NSERC Undergraduate Summer 2020 Research Project

You need to be an undergraduate student and have a good GPA. Contact me by e-mail if interested.
(The deadline for the submission of necessary forms is in January, so make sure to contact me sufficiently early.)

Word Senses

The goal of this exciting project is disambiguation of word senses. When you read an e-book, you can press any word to see its dictionary definition. The problem is that a lot of words have multiple senses. For example, suppose you read about the bank of England, and the e-reader shows you that bank means "the land alongside a river". We are interested in developing a system that could figure out the appropriate sense of the word from its context in the text. The project will involve implementing programs that extract and process information from web resources, such as online dictionaries and websites like Wiktionary. The ultimate goal of this research is to design a program that could identify the correct word sense as well as or even better than people do.

Required: strong programming skills.
Desirable: CMPUT 210 or 299; interest in language processing.

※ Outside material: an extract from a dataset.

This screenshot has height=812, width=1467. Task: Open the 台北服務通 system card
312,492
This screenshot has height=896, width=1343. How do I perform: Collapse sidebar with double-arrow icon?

Computational decipherment

Monoalphabetic substitution is a well-known method of enciphering a plaintext by converting it into a ciphertext of the same length using a key, which is equivalent to a permutation of the alphabet. The method is elegant and easy to use, requiring only the knowledge of a key whose length is no longer than the size of the alphabet, and it is resistant to brute-force decryption. This project will investigate the problem of automatically solving substitution ciphera using language models. The task is to recover the plaintext from the ciphertext without the key, given only a corpus representing the language of the plaintext. The project will involve implementing decipherment algorithms, and automatic extraction of related data from the web.

Required: strong programming skills.
Desirable: CMPUT 396 (Cryptography) and/or CMPUT 497 (NLP). Interest in music.